Bir İslam toplumunda bir kısım çocuklar gençler ve halk ilmihalini hiç bilmiyorsa, bir kısmı ise yeterli miktarda bilmiyorsa, başka bir kısmı sahih şekilde bilmiyorsa sorumluluğun büyük kısmı öğretmeyenlere aittir.

Türkiyede şu anda bu konuda en sorumlu ve veballi kurum Diyanet İşleri Başkanlığıdır. Onun birinci vazifesi on milyonlarca çocuğa gence halka en doğru en sahih şekilde ilmihal bilgisi öğretmek ve bu bilgilerin hayata geçirilmesini sağlamaktır.

Evet sadece öğretmekle ve öğrenmekle iş bitmiyor. Öğretilen ve öğrenilen bilgilerin hayata geçirilmesi uygulanması gerekiyor.

İlmihale ahlak ile ilgili bilgiler de dahildir.

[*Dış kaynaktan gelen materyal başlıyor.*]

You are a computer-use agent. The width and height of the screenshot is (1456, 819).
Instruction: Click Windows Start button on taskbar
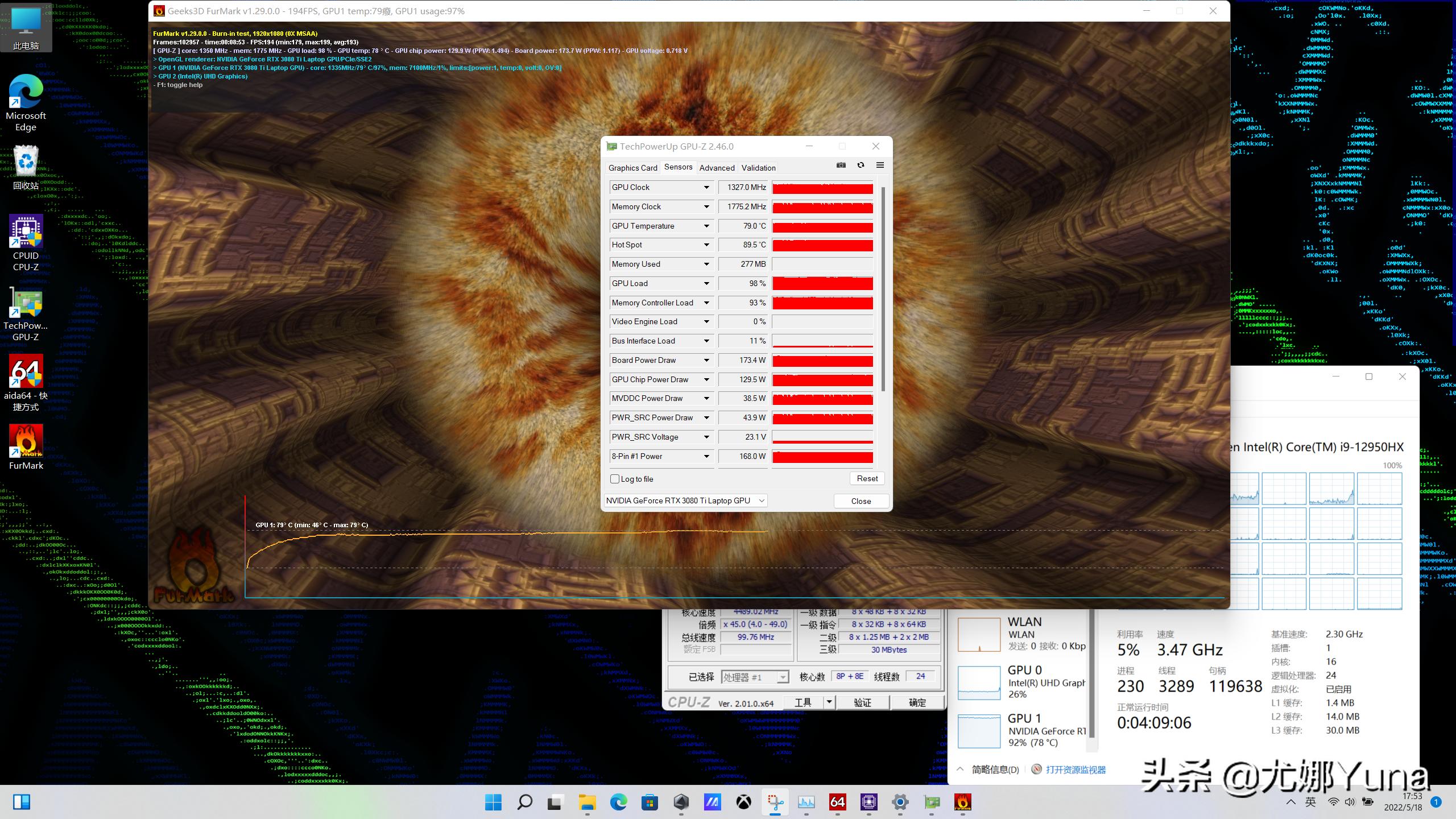coord(493,802)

Müslümanlara İslamın doğruluk ve dürüstlük (istikamet), emanete riayet, mümin kardeşlerine melek olmak, komşularına kardeş olmak,

Ağaçları,yeşilliği, hayvanları korumak, büyüklere hürmet etmek, küçüklere şefkatle muamele etmek, israf ve lüksten uzak durmak, mütevazı olma ve bunlar gibi yüzlerce ahlak düsturu ilmihal çerçevesinde öğretilmelidir.

İlmihal okuyan, içindeki bilgileri iyice öğrenen ve bunları hayatına uygulayan bir kimse iyi Müslüman, iyi insan ve iyi vatandaş olur. Sahih İtikadı, ilmihali, ahlakı bilmeyen, öğrenmeyen bir kimse İslamı hayata nasıl uygulayacaktır?

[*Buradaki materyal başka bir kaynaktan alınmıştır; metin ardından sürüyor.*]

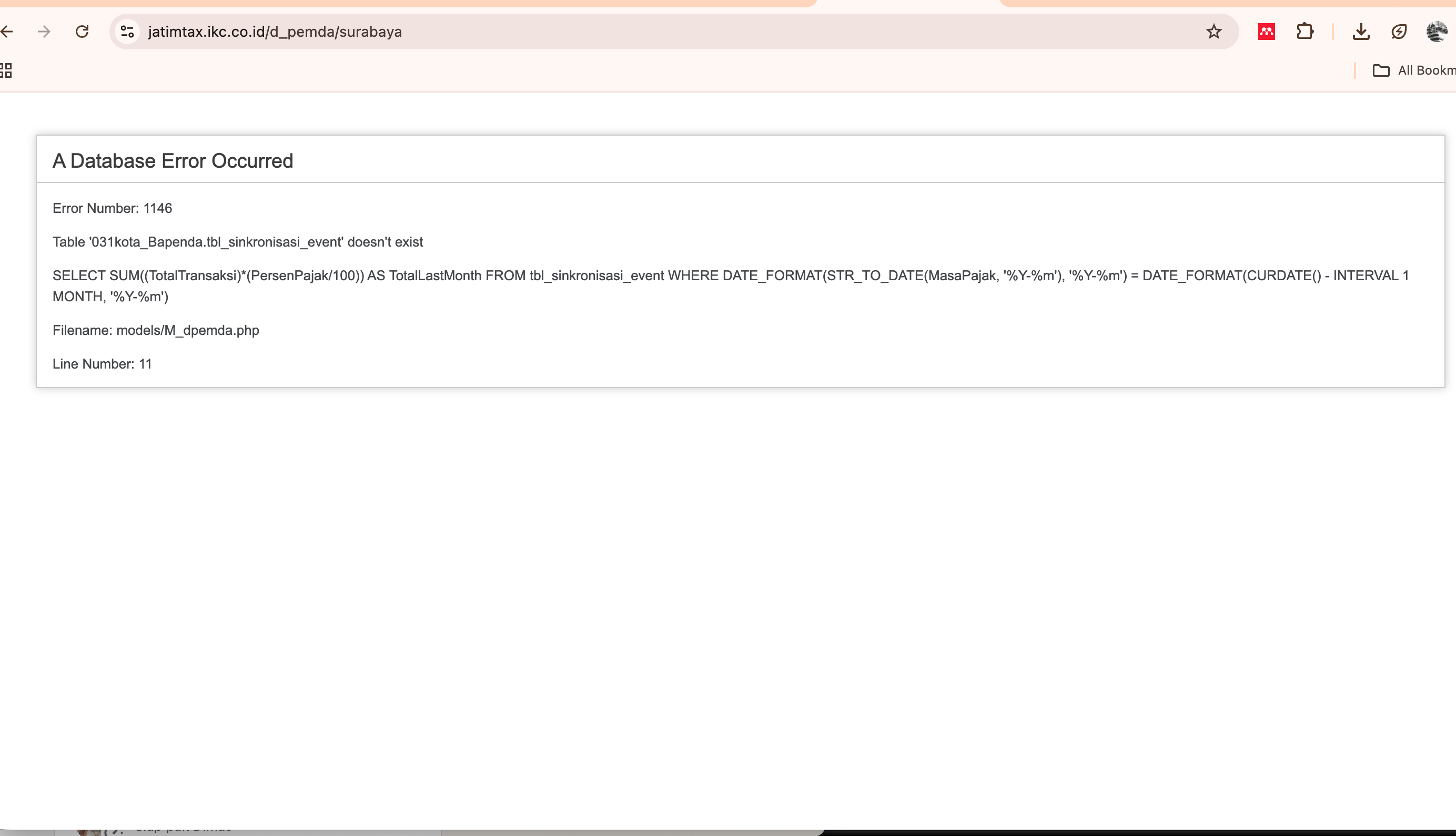
Task: Show the Downloads tray icon
Action: click(x=1361, y=32)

Dindar ve güçlü Müslüman devlet adamları, zengin ve güçlü Müslümanlar, Türkiyedeki on milyonlarca Müslüman halka İslamı doğru şekilde öğretmek amacıyla, yurt içindeki ve dışındaki icazetli ve taqvalı ulemadan bir heyete sahih ve müfid bir

İSLAM İLMİHALİ

hazırlattırmalıdır. Bu ilmihalin özellikleri

1. İtikad, ibadetler, alış veriş, hayat tarzı… Bellibaşlı helaller ve haramlar… Ahlak… İslamda kardeşlik hakları ve vazifeleri… İslamda edep, görgü, nezaket… Ahkam-ı Sultaniye

(Hilafet ile ilgili bilgiler)…

Medenî Müslümanın özellikleri ve sıfatları… Dinde bidatler… İslamda meskenler, dekorasyon, kılık kıyafet serpuş, kadın tesettürü, yazı, takvim… Müslümanın günlük hayatı… vs…

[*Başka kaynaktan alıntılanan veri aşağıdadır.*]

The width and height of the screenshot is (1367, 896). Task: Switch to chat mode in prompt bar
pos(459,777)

2. Bu ilmihalin her sayfası İslam süsleme sanatına uygun olarak büyük sanatkarlara, müzehhiplere, dizayn üstadlarına hazırlattırılacak, beş renkli

(ekstra yaldızlı)

olarak en uygun kaliteli kağıda, en temiz ve nefis şekilde bastırılacaktır.

(İtalyada veya başka bir Batı ülkesinde dizaynı, baskısı, tertibi, süslemeleri ile en sanatlı ve başarılı kitap ödülünü kazanacaktır.)

3. İlmihal kesinlikle icazetli Ehl-i Sünnet ulemasına yazdırılacaktır. Hiçbir reformcu, mezhepsiz, bidatçi, bozuk ilahiyatçı, Fazlurrahmancı, BOPçu, Afganîci, Diyalogçu, Kemalist ilahiyatçı, Necdî, Râfizî bu işe karıştırılmayacaktır.

4. İlmihal hazırlandıktan sonra, yayınlanmadan önce tasdikli Arapça tercümesi İslam alemindeki en az on Sünnî Fetva Merkezine gönderilerek, onlardan “Doğrudur, sakıncası yoktur, basılabilir ve güvenle okunabilir” fetvası alınacaktır.

5. Bu kitap bedava dağıtılmayacak, maliyet fiyatına verilecek, isteyen Müslümanlar ve kurumlar fazla miktarda alıp gençliğe ve halka hediye edeceklerdir. (İlmihal kesinlikle ticarete alet edilmeyecektir.)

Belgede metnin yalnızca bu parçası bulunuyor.